* WORK REQUIRED *
Scan the entries for the word "Focus". Every line that has it should be copied.

Stored data entries
::::::::::

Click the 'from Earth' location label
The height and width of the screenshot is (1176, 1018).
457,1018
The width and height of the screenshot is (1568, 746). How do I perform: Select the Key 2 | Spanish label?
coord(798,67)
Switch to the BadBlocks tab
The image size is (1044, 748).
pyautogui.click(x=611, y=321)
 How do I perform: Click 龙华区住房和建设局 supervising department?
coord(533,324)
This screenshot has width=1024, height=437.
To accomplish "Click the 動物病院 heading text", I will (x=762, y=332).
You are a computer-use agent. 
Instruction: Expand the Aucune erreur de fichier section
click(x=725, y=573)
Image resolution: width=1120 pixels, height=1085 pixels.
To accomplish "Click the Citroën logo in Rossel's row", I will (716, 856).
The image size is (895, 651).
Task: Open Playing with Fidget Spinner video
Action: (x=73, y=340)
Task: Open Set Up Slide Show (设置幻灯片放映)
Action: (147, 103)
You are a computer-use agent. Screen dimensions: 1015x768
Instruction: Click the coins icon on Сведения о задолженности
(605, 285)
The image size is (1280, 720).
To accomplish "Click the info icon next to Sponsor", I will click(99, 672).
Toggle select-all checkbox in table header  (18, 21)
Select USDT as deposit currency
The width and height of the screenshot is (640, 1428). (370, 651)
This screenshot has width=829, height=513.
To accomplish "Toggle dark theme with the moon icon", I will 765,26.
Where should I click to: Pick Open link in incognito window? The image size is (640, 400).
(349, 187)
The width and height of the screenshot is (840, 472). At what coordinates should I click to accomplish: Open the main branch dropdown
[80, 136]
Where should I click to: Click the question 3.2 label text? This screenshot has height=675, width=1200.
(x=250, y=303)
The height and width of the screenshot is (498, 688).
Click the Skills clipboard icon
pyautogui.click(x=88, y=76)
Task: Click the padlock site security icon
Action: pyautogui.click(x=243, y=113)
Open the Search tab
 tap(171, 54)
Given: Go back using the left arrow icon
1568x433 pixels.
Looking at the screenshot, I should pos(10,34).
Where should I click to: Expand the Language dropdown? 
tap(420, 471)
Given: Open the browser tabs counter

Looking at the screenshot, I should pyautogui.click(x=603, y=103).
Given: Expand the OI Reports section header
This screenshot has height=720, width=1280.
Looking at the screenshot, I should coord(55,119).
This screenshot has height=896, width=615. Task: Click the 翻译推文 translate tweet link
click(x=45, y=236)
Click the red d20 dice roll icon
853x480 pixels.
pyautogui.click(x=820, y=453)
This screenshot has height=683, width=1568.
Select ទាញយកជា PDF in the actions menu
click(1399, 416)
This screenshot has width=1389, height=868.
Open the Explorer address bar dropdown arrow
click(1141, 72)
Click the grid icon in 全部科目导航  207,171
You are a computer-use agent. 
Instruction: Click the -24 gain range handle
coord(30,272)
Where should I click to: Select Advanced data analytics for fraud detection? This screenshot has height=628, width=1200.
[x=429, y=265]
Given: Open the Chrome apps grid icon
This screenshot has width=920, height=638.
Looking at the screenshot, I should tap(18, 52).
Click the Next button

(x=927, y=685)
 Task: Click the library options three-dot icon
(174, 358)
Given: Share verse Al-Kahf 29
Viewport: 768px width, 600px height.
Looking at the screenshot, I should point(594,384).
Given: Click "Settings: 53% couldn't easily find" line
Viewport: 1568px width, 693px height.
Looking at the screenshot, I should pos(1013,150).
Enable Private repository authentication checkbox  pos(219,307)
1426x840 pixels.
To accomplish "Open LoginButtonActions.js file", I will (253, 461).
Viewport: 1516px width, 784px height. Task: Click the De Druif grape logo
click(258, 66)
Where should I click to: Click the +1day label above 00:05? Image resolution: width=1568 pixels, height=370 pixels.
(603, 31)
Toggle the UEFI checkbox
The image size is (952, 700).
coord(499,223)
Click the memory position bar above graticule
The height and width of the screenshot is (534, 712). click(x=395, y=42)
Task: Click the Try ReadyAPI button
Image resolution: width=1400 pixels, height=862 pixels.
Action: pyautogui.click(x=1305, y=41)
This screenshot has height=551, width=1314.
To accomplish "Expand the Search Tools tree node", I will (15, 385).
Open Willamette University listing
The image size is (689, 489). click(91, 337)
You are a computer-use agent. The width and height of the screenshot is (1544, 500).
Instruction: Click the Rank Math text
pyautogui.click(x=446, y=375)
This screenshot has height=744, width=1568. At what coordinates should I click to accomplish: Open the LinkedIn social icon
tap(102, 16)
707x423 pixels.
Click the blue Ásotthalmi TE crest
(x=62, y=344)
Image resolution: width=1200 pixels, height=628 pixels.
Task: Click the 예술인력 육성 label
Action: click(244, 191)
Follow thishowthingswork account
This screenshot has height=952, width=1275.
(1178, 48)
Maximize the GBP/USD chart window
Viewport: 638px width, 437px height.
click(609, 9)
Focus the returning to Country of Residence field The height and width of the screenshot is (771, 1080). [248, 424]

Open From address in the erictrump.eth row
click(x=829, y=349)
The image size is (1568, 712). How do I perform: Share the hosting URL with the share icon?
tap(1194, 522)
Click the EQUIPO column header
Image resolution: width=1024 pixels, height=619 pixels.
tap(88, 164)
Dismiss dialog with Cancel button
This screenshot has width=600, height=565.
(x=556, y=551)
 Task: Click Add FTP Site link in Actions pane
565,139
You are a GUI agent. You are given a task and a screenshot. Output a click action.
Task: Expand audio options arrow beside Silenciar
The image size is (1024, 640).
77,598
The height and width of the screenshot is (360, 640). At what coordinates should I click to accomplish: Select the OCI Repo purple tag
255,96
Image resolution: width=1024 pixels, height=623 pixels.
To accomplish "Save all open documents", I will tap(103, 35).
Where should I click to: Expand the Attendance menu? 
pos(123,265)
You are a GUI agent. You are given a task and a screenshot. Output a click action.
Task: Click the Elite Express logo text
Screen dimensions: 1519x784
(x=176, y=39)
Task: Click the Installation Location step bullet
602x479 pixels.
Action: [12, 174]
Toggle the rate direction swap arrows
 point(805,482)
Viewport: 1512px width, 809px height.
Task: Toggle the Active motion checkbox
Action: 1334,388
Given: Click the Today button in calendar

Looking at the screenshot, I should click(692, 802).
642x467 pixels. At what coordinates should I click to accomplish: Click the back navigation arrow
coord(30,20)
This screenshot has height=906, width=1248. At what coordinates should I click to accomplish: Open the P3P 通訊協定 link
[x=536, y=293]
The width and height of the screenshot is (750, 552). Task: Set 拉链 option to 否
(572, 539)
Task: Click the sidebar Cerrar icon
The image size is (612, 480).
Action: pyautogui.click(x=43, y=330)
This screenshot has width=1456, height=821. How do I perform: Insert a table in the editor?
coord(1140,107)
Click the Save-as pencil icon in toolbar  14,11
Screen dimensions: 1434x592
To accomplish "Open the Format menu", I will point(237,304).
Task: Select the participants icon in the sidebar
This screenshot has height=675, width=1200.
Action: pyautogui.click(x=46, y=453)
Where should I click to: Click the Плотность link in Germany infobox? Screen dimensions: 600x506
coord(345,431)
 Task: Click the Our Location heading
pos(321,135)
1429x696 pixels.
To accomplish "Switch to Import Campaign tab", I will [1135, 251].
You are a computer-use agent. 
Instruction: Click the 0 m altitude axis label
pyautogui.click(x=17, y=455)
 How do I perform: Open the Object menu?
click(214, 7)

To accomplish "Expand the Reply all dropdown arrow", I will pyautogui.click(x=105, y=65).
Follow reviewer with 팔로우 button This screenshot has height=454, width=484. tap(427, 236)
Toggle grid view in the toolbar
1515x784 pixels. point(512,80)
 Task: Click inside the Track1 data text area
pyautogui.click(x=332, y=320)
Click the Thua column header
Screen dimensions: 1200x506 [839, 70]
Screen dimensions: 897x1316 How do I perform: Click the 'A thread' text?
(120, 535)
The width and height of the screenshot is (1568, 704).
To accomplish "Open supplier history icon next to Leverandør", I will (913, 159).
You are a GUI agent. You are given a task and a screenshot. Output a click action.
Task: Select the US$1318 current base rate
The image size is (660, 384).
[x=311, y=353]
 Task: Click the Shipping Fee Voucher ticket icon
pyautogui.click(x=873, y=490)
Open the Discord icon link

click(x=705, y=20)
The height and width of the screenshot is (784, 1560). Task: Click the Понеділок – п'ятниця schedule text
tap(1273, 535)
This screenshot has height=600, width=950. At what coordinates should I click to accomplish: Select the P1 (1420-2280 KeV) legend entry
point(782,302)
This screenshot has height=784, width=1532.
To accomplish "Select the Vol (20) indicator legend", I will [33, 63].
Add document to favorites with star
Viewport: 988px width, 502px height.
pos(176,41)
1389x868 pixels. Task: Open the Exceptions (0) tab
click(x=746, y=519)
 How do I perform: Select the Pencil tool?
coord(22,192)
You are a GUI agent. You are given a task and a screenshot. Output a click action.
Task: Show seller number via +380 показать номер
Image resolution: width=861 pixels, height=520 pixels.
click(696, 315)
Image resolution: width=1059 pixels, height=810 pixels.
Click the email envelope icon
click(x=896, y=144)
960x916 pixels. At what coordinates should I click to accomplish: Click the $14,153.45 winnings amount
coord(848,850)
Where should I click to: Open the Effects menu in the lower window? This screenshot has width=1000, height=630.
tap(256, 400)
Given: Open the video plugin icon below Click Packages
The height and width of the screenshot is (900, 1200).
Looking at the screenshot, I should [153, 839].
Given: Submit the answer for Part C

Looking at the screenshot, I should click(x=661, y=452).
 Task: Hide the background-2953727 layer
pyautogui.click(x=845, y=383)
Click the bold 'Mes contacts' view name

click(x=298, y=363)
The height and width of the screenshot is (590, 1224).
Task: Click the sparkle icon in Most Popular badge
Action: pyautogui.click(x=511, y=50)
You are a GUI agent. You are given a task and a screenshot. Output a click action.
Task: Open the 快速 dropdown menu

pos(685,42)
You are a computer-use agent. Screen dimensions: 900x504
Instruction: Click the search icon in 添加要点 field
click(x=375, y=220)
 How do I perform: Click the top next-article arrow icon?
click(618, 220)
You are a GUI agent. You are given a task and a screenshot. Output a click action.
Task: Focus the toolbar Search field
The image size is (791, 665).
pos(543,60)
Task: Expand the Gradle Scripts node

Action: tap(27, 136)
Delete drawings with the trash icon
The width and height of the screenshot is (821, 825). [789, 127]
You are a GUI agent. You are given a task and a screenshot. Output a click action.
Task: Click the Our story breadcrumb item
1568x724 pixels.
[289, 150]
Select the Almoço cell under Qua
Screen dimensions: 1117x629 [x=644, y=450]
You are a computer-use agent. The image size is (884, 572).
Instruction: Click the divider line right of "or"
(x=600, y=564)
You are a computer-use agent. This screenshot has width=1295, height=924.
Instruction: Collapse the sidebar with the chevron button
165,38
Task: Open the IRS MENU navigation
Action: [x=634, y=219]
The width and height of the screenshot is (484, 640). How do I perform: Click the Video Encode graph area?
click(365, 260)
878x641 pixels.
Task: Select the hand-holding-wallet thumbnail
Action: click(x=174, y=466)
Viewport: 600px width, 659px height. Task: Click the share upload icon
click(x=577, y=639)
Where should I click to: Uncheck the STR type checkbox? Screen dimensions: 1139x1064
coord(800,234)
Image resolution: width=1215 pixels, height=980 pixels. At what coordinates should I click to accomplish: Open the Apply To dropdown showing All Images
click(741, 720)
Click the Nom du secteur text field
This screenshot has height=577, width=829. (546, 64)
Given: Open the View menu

::::::::::

* RESPONSE *
Focus the returning to Country of Residence field The height and width of the screenshot is (771, 1080). [248, 424]
Task: Focus the toolbar Search field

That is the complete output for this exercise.